Fonte:

C'è un passaggio di fase che oggi ci propone una sinistra di alternativa in termini radicalmente diversi da come io stesso l'ho proposta molte volte. Perché sono avvenute delle novità su cui la nostra proposta politica deve fare un salto. E le novità sono a destra e a sinistra. Dopo il congresso di Pesaro abbiamo a che fare con un partito, quello dei Ds, che ha fatto una scelta organica neocentrista, indotta dal passaggio cruciale della guerra.
La maggioranza dei Ds ha scelto il governo della globalizzazione e della modernizzazione capitalistica. Su questa base ha espulso dalla sua politica non i portatori di proposte diverse, che anzi sono coccolati, ma le tesi che quelli portano. Viene espulsa ogni tesi di sinistra, senza proporre neanche lontanamente un dialogo o un compromesso, per impermeabilizzare questa formazione politica dai movimenti, dai conflitti, dai contagi, e collocarla organicamente al centro.
Su questa base si apre il disagio di una opposizione di sinistra che era entrata al congresso - possiamo dirlo - timidamente, con una piattaforma del tutto inadeguata e che invece, rispetto a questo confronto così duro, ha modellato un comportamento interessante, perché fondato sulla autonomia dentro i Ds e su un riformismo di altra natura rispetto a quello centrista e neocentrista della sua maggioranza.
Dall'altra parte siamo di fronte ad un movimento che cresce, non solo sul terreno dello sviluppo dei Social forum, ma anche sul terreno del conflitto sociale.

Consegna 1: Riporta dal brano sulla sinistra di alternativa tutto ciò che va da "Su questa base si" fino a "della sua maggioranza.", senza cambiare nulla.
I record non hanno alcun legame con il brano sulla sinistra di alternativa.

Voci sulle coordinate di destinazione:
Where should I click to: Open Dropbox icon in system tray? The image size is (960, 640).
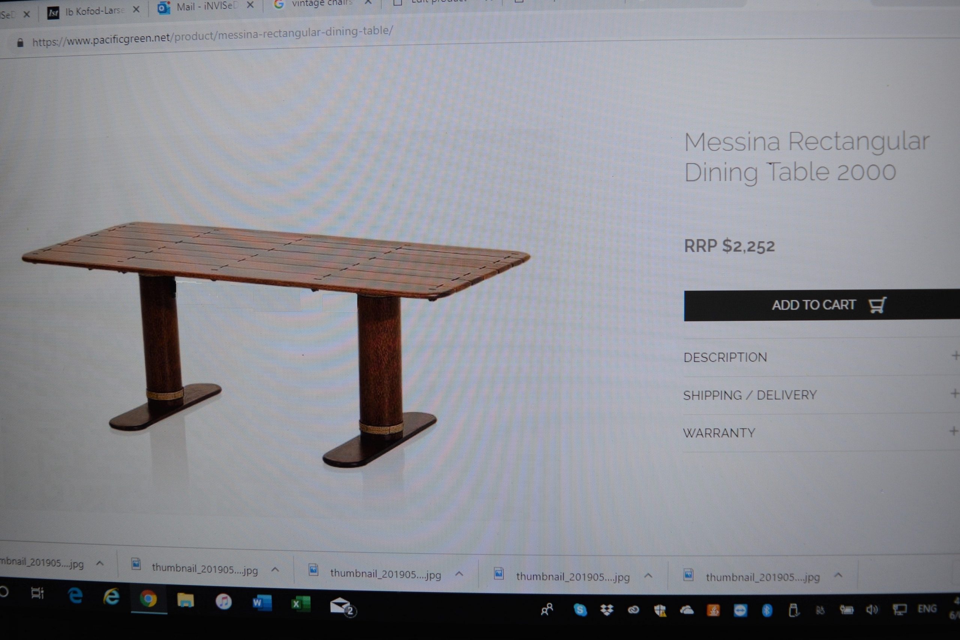click(607, 610)
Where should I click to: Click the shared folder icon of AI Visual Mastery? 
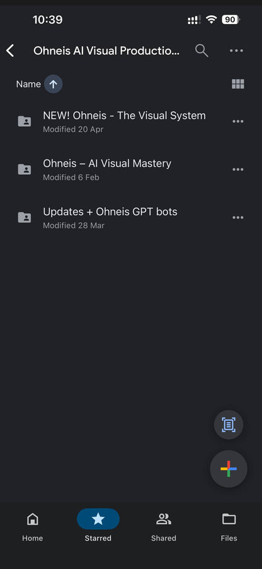(25, 170)
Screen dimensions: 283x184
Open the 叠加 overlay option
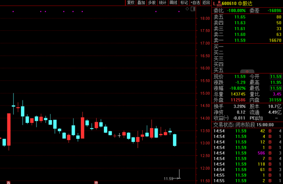pos(142,3)
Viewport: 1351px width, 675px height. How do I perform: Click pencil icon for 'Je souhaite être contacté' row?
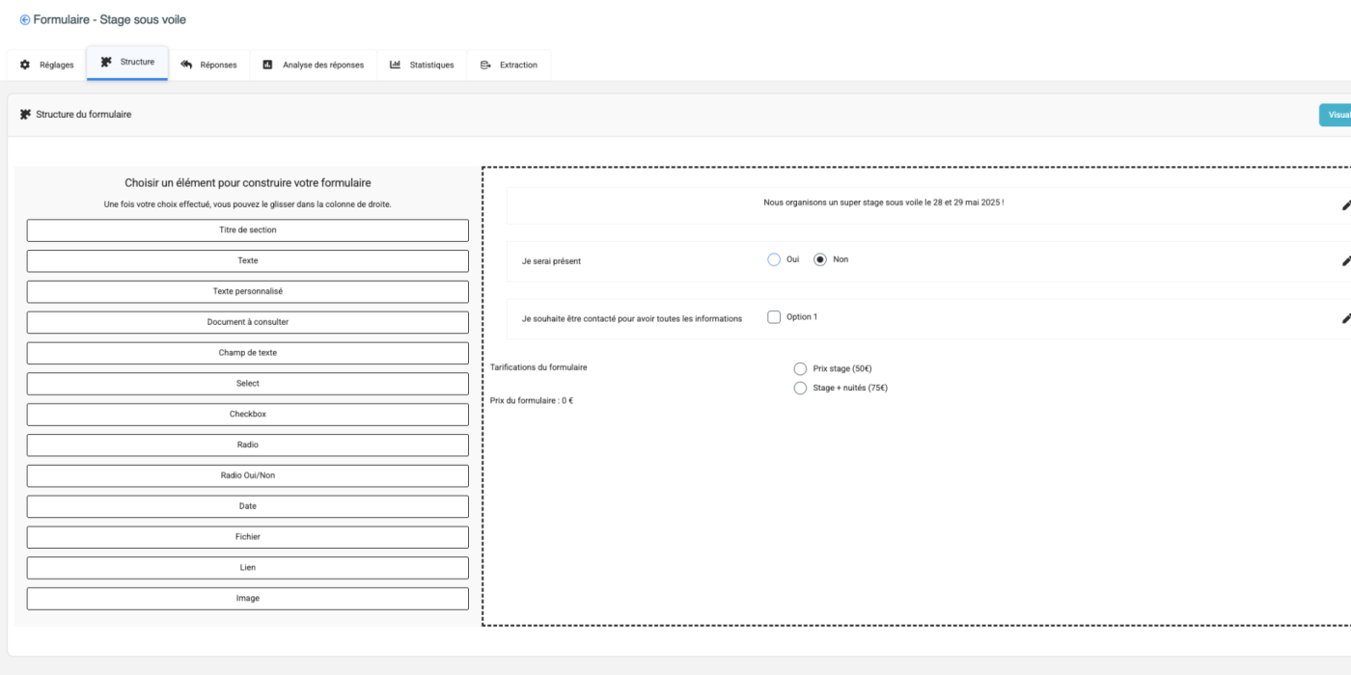1345,318
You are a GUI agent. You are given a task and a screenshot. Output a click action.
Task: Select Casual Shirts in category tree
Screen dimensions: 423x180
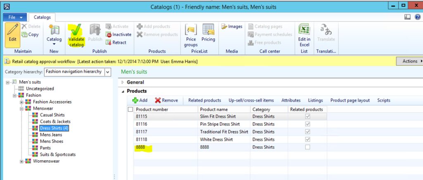[x=52, y=115]
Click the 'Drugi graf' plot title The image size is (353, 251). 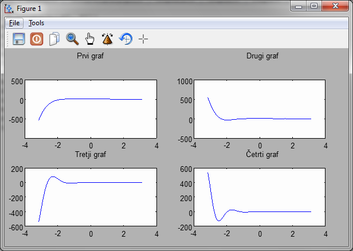click(x=259, y=56)
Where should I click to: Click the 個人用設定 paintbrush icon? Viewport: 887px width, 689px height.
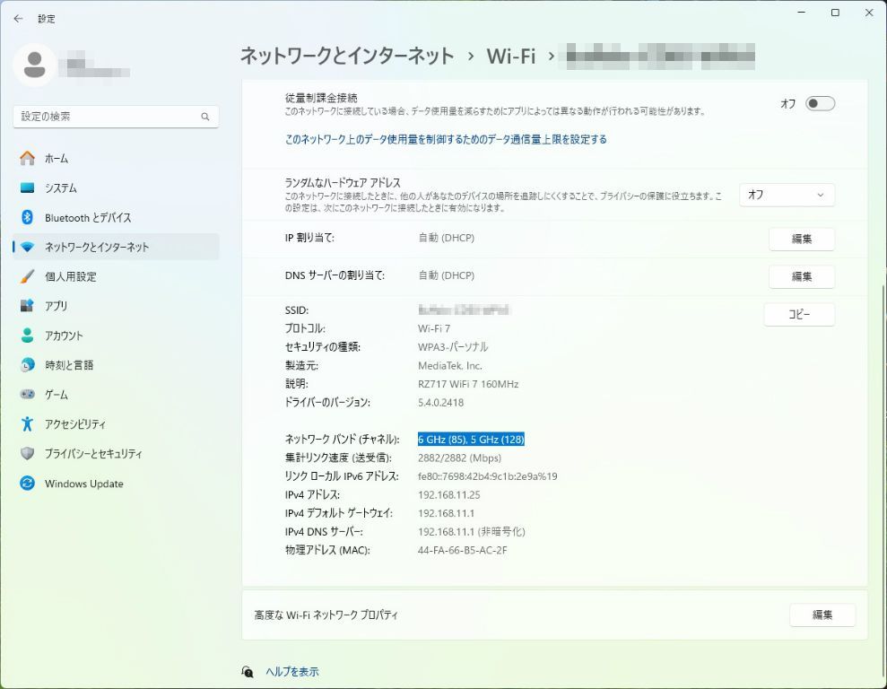(x=27, y=276)
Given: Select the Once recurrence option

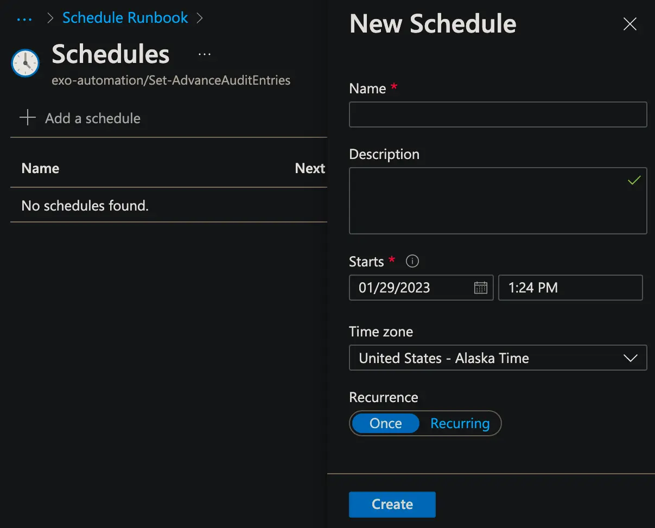Looking at the screenshot, I should tap(386, 423).
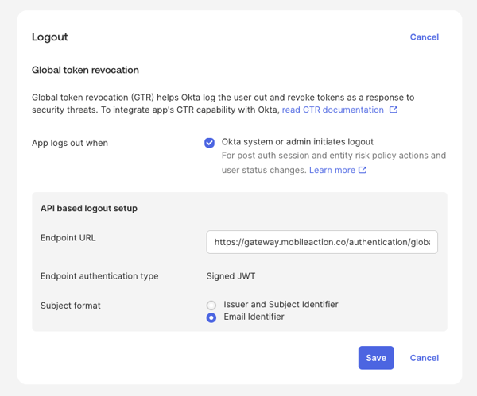Select the Email Identifier radio button
477x396 pixels.
point(211,317)
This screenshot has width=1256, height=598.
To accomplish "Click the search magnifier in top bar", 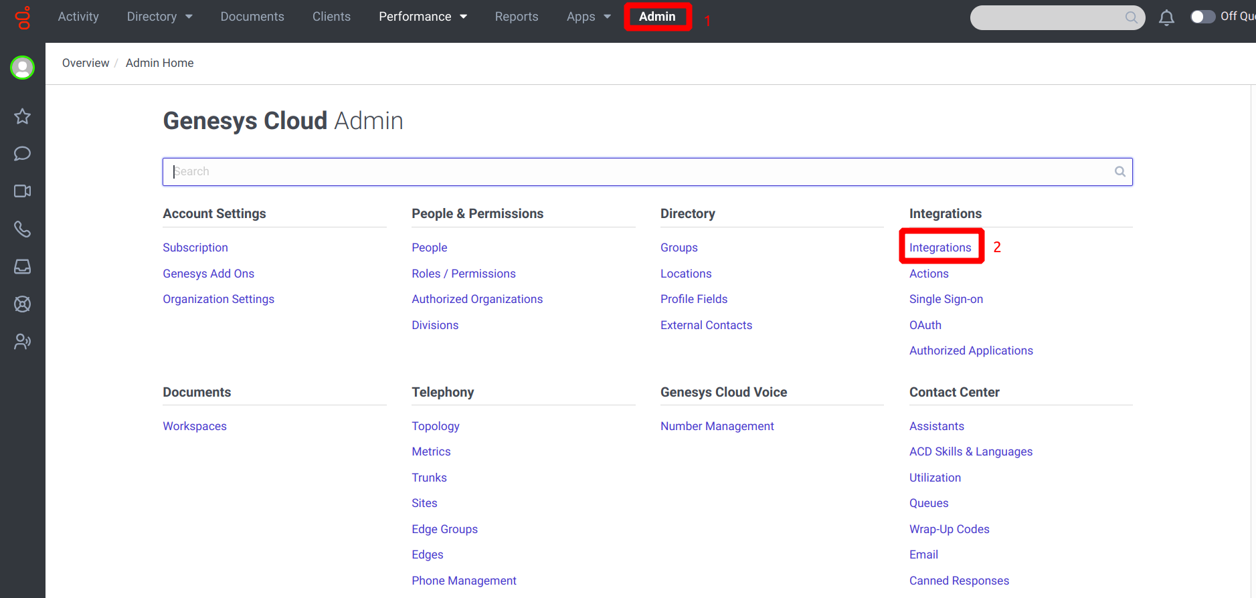I will pos(1131,17).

Consegna 2: Elenca ogni riga dei record in cui compare la parola "icon".

Risposta svolta 1:
Su questa base si apre il disagio di una opposizione di sinistra che era entrata al congresso - possiamo dirlo - timidamente, con una piattaforma del tutto inadeguata e che invece, rispetto a questo confronto così duro, ha modellato un comportamento interessante, perché fondato sulla autonomia dentro i Ds e su un riformismo di altra natura rispetto a quello centrista e neocentrista della sua maggioranza.

Risposta svolta 2:
Where should I click to: Open Dropbox icon in system tray? The image size is (960, 640).
Where should I click to: Click the shared folder icon of AI Visual Mastery? 
Viewport: 1351px width, 675px height. How do I perform: Click pencil icon for 'Je souhaite être contacté' row?
Where should I click to: Click the 個人用設定 paintbrush icon? Viewport: 887px width, 689px height.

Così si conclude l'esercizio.